■ Work task
Reproduce all entries precisely as they are written.

■ Given entries
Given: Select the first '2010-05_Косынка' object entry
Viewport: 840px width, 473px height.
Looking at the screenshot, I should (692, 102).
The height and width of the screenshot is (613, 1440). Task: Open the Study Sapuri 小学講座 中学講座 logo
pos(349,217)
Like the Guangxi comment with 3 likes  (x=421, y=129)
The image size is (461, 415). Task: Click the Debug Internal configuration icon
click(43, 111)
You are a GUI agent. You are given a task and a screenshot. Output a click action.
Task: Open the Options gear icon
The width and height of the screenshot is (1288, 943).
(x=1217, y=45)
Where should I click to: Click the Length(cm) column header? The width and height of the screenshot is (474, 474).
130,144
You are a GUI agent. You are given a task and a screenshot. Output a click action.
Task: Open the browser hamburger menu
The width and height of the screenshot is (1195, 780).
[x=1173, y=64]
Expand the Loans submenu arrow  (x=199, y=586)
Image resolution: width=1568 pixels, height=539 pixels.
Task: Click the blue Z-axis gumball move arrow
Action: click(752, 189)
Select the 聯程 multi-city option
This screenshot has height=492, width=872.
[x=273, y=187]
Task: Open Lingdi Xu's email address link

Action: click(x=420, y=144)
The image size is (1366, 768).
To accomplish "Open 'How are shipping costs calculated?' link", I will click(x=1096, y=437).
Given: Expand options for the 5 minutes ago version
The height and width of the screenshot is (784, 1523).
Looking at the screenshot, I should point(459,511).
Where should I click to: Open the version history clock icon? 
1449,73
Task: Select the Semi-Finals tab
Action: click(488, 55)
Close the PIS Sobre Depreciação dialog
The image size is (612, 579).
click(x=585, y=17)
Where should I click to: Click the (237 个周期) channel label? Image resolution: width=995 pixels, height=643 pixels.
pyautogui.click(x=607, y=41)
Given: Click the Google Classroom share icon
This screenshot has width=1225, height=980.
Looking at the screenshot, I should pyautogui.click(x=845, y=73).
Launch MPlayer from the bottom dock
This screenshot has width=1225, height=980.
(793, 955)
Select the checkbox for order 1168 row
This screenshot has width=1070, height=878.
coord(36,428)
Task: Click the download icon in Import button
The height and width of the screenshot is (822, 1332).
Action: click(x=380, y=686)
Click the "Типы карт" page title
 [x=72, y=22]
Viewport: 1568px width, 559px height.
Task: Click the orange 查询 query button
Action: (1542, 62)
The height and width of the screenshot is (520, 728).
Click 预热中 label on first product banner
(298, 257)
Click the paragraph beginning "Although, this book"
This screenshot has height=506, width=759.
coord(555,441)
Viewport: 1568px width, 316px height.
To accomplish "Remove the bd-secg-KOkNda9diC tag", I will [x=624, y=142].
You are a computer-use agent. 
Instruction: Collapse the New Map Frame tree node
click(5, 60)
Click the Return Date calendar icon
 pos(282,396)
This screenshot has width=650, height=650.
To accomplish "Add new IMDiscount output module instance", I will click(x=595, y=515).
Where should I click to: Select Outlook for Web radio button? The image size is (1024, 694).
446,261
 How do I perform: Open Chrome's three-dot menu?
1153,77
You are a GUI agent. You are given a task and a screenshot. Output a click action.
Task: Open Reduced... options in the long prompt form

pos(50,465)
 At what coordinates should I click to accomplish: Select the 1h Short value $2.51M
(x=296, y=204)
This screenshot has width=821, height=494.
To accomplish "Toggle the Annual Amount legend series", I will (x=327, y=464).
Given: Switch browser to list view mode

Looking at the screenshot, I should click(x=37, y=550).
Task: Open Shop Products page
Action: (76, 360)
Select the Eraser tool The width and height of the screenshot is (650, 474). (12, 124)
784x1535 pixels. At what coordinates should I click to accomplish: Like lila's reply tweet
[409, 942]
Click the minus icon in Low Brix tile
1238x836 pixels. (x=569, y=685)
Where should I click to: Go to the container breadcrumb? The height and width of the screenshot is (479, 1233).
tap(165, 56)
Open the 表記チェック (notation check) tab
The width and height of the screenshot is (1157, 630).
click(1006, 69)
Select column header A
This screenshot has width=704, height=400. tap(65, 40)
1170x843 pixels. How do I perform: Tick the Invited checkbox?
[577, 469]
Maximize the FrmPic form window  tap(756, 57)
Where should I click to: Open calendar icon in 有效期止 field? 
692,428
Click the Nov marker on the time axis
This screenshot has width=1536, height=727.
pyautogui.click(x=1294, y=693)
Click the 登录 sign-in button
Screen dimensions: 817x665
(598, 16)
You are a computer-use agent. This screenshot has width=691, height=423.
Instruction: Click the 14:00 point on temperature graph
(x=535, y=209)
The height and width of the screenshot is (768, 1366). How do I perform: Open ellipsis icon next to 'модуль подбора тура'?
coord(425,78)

■ Solution
Given: Select the first '2010-05_Косынка' object entry
Viewport: 840px width, 473px height.
Looking at the screenshot, I should (692, 102).
The height and width of the screenshot is (613, 1440). Task: Open the Study Sapuri 小学講座 中学講座 logo
pos(349,217)
Like the Guangxi comment with 3 likes  (x=421, y=129)
The image size is (461, 415). Task: Click the Debug Internal configuration icon
click(43, 111)
You are a GUI agent. You are given a task and a screenshot. Output a click action.
Task: Open the Options gear icon
The width and height of the screenshot is (1288, 943).
(x=1217, y=45)
Where should I click to: Click the Length(cm) column header? The width and height of the screenshot is (474, 474).
130,144
You are a GUI agent. You are given a task and a screenshot. Output a click action.
Task: Open the browser hamburger menu
The width and height of the screenshot is (1195, 780).
[x=1173, y=64]
Expand the Loans submenu arrow  (x=199, y=586)
Image resolution: width=1568 pixels, height=539 pixels.
Task: Click the blue Z-axis gumball move arrow
Action: click(752, 189)
Select the 聯程 multi-city option
This screenshot has height=492, width=872.
[x=273, y=187]
Task: Open Lingdi Xu's email address link

Action: click(x=420, y=144)
The image size is (1366, 768).
To accomplish "Open 'How are shipping costs calculated?' link", I will click(x=1096, y=437).
Given: Expand options for the 5 minutes ago version
The height and width of the screenshot is (784, 1523).
Looking at the screenshot, I should point(459,511).
Where should I click to: Open the version history clock icon? 
1449,73
Task: Select the Semi-Finals tab
Action: click(488, 55)
Close the PIS Sobre Depreciação dialog
The image size is (612, 579).
click(x=585, y=17)
Where should I click to: Click the (237 个周期) channel label? Image resolution: width=995 pixels, height=643 pixels.
pyautogui.click(x=607, y=41)
Given: Click the Google Classroom share icon
This screenshot has width=1225, height=980.
Looking at the screenshot, I should pyautogui.click(x=845, y=73).
Launch MPlayer from the bottom dock
This screenshot has width=1225, height=980.
(793, 955)
Select the checkbox for order 1168 row
This screenshot has width=1070, height=878.
coord(36,428)
Task: Click the download icon in Import button
The height and width of the screenshot is (822, 1332).
Action: click(x=380, y=686)
Click the "Типы карт" page title
 [x=72, y=22]
Viewport: 1568px width, 559px height.
Task: Click the orange 查询 query button
Action: (1542, 62)
The height and width of the screenshot is (520, 728).
Click 预热中 label on first product banner
(298, 257)
Click the paragraph beginning "Although, this book"
This screenshot has height=506, width=759.
coord(555,441)
Viewport: 1568px width, 316px height.
To accomplish "Remove the bd-secg-KOkNda9diC tag", I will [x=624, y=142].
You are a computer-use agent. 
Instruction: Collapse the New Map Frame tree node
click(5, 60)
Click the Return Date calendar icon
 pos(282,396)
This screenshot has width=650, height=650.
To accomplish "Add new IMDiscount output module instance", I will click(x=595, y=515).
Where should I click to: Select Outlook for Web radio button? The image size is (1024, 694).
446,261
 How do I perform: Open Chrome's three-dot menu?
1153,77
You are a GUI agent. You are given a task and a screenshot. Output a click action.
Task: Open Reduced... options in the long prompt form

pos(50,465)
 At what coordinates should I click to accomplish: Select the 1h Short value $2.51M
(x=296, y=204)
This screenshot has width=821, height=494.
To accomplish "Toggle the Annual Amount legend series", I will (x=327, y=464).
Given: Switch browser to list view mode

Looking at the screenshot, I should click(x=37, y=550).
Task: Open Shop Products page
Action: (76, 360)
Select the Eraser tool The width and height of the screenshot is (650, 474). (12, 124)
784x1535 pixels. At what coordinates should I click to accomplish: Like lila's reply tweet
[409, 942]
Click the minus icon in Low Brix tile
1238x836 pixels. (x=569, y=685)
Where should I click to: Go to the container breadcrumb? The height and width of the screenshot is (479, 1233).
tap(165, 56)
Open the 表記チェック (notation check) tab
The width and height of the screenshot is (1157, 630).
click(1006, 69)
Select column header A
This screenshot has width=704, height=400. tap(65, 40)
1170x843 pixels. How do I perform: Tick the Invited checkbox?
[577, 469]
Maximize the FrmPic form window  tap(756, 57)
Where should I click to: Open calendar icon in 有效期止 field? 
692,428
Click the Nov marker on the time axis
This screenshot has width=1536, height=727.
pyautogui.click(x=1294, y=693)
Click the 登录 sign-in button
Screen dimensions: 817x665
(598, 16)
You are a computer-use agent. This screenshot has width=691, height=423.
Instruction: Click the 14:00 point on temperature graph
(x=535, y=209)
The height and width of the screenshot is (768, 1366). How do I perform: Open ellipsis icon next to 'модуль подбора тура'?
coord(425,78)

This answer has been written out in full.